La semana pasada tuve la oportunidad de asistir a una de esas jornadas en la que aprovechan las editoriales a mostrar sus libros digitales y sus plataformas educativas pensadas y elaboradas para simplificarnos y hacernos la vida más fácil a los maestros. (Por lo menos eso era lo que decían ellos). ¿Por qué será que casi todas las editoriales ofrecen casi lo mismo?
El libro del alumno en pdf era el producto estrella de casi todas las editoriales unido a actividades en flash y con videos sobre los temas que desarrollan los libros de texto convencionales. Alguna editorial incluso tenía enlaces a youtube ¡increíble verdad? Otras editoriales implementaban unas plataformas educativas al más puro estilo moodle que estaban alojadas en sus servidores remotos donde custodiaban el número de visitas a las páginas y recursos que habían hecho nuestros alumnos, el número de aciertos en la resolución de actividades, un calendario donde los profesores podemos poner las tareas a nuestros alumnos, etc. Eso sí, para poder utilizar todo esto teníamos que tener una flamante conexión a internet a través de la cual podríamos disfrutar de los servicios de su plataforma.
Parece ser que las editoriales no se han enterado todavía que actualmente uno de los problemas que nos encontramos en Red XXI es el ancho de banda a internet del que disponen nuestros Centros y no por culpa de la Administración sino por culpa de las propias operadoras de internet que no tienen infraestructura para aumentar el ancho de banda.
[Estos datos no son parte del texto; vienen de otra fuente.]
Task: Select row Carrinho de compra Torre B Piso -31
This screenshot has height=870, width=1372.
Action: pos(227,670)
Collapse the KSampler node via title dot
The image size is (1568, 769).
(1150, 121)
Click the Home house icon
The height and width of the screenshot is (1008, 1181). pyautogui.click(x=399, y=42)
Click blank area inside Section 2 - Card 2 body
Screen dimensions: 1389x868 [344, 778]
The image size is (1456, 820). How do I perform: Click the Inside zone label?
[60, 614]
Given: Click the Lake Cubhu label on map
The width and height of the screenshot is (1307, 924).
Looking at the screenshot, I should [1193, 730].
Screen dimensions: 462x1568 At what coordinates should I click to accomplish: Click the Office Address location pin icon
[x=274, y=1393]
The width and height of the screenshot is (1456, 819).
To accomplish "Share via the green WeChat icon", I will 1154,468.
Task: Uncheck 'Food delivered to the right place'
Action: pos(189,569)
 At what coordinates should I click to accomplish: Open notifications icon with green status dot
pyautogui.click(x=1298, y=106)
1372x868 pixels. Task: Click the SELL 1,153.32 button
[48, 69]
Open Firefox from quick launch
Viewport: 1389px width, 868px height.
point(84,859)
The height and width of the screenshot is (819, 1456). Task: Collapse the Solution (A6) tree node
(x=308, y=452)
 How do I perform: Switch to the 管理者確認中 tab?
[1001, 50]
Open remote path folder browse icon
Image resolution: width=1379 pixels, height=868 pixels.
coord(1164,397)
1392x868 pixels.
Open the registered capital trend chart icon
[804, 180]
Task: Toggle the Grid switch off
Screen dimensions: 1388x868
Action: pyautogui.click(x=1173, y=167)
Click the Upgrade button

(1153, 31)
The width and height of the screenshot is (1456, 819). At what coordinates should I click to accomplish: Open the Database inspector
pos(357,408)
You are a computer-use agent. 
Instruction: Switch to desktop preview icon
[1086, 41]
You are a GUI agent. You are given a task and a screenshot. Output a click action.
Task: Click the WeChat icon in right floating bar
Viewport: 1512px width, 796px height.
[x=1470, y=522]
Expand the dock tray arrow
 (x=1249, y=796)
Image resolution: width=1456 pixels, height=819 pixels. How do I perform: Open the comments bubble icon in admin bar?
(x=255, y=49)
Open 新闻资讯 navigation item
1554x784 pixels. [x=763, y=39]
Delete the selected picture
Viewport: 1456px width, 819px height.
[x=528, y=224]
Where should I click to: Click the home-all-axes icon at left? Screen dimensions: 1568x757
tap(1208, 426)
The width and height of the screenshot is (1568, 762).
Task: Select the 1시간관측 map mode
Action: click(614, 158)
La conclusión que saqué de estas jornadas de libros digitales es que las editoriales estan confusas, no saben todavía como hacer evolucionar sus productos, sólo ofrecen un libro del alumno en pdf con un poco de multimedia y todavía poca interacción por parte del alumnado. En el ambiente de las jornadas sentí bastante recelo por parte de las editoriales hacia todos los recursos que hay en internet. Incluso una editorial comentó que si desaparecían como empresas el profesorado estaría sólo y no tendría más apoyo que la soledad en la preparación multimedia de las actividades que posteriormente realizaría en su clase, así mismo esta misma editorial nos dijo que ellas están para facilitar la vida del profesor facilitándole los recursos para trabajar en el día a día del aula.
Parece ser que las editoriales todavía no se han enterado de las necesidades que tenemos los profesores. Los profesores no queremos libros en pdf para proyectar sobre pizarras digitales queremos algo más y ese algo más es lo que tienen que ofrecernos si quieren seguir manteniendo su negocio. Recursos en internet hay muchos y algunos muy buenos, que han sido elaborados por los propios profesores y puestos a disposición de la comunidad educativa. Así mismo también contamos con los portales educativos de las distintas comunidades autónomas donde tenemos colgados recursos multimedia que nos sirven en nuestro quehacer diario.
Creo, sinceramente, que los libros digitales tienen que ir por otros derroteros.